The area of partial differential equations that concerns the mathematical theory of the equations
of thermomechanics has been a testing ground of several analytical ideas in the theory of nonlinear
partial differential equations and in turn a domain of development for numerical methods. The
advent of modern material science presents various new challenges to this area. The goal of this
minicourse is to present some of the analytical ideas and open problems in the area of thermomechanics,
with a goal to identify important elements of the structure of the equations.
Program wykˆadu:
- Introduction to the balance laws of continuum thermomechanics, transformations from Lagrangian
to Eulerian coordinates, the restrictions imposed to constitutive theories by the Clausius-
Duhem inequality and by the principle of frame indifference.
- Entropy pairs for systems of conservation laws, relative entropy and weak-strong uniqueness.
The equations of polyconvex elasticity, null-Lagrangians, the transport-stretching kinematic
identities, embedding polyconvex elastodynamics to a symmetric hyperbolic systems. Variational
approximation of the equations of elasticity, Applications to the existence of measure-valued
solutions for elasticity and to uniqueness of classical solutions in the class of entropic-mv solutions.

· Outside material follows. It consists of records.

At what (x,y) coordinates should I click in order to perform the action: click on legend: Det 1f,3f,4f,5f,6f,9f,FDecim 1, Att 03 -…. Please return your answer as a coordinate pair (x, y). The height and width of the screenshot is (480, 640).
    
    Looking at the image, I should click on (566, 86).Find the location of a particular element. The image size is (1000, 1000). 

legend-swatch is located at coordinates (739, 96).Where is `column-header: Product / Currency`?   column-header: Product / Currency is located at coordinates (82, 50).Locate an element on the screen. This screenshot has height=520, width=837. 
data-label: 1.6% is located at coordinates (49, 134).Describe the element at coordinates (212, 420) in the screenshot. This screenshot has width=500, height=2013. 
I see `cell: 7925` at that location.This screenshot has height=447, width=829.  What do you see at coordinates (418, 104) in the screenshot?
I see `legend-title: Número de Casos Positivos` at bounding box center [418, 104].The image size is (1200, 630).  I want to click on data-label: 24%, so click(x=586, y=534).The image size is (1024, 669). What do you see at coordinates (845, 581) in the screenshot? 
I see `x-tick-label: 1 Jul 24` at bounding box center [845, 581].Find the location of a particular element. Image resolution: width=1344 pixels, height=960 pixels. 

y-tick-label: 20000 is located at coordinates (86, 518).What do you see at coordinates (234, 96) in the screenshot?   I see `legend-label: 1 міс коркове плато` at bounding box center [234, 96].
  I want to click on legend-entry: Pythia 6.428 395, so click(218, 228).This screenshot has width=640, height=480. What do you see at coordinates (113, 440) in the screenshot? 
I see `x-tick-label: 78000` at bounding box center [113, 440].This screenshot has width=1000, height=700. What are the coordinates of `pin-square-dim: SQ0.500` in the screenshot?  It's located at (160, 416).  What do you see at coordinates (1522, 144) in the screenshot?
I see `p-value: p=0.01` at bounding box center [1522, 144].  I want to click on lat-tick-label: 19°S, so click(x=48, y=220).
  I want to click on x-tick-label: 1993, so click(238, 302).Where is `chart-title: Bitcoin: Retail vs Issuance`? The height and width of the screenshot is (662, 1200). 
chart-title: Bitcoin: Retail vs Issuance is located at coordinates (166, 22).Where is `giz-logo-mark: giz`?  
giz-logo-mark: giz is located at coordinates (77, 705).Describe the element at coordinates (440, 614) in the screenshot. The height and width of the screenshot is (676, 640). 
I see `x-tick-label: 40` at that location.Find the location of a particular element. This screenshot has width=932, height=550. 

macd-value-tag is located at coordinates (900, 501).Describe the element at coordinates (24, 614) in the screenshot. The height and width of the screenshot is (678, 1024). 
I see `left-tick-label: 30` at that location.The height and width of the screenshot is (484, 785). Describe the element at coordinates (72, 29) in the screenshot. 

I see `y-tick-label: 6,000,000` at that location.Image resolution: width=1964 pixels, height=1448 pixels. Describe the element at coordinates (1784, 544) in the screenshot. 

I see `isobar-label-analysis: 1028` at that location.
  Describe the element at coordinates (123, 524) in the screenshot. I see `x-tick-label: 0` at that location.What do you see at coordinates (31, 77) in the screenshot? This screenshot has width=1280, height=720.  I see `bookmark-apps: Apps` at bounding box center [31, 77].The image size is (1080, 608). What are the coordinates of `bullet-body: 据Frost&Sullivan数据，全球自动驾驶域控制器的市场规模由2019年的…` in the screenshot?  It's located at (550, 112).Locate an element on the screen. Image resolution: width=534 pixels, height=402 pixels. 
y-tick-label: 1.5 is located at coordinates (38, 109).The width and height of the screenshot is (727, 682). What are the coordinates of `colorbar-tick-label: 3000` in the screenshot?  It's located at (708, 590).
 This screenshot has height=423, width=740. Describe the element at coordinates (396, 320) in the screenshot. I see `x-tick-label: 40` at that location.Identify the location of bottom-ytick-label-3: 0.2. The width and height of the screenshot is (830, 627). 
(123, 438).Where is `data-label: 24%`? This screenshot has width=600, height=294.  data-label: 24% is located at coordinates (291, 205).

- Gradient flows in Wasserstein and the derivation of Fokker-Planck equations via the
Jordan-Kinderlehrer-Otto scheme, Gradient flows as large friction limit of Hamiltonian flows. Relative
entropy for the Hamiltonian flow. Applications to weak-strong uniqueness for the Euler-
Korteweg theory, relaxation limits from Euler with friction to porous media, and from Euler-
Korteweg to the Cahn-Hilliard equation.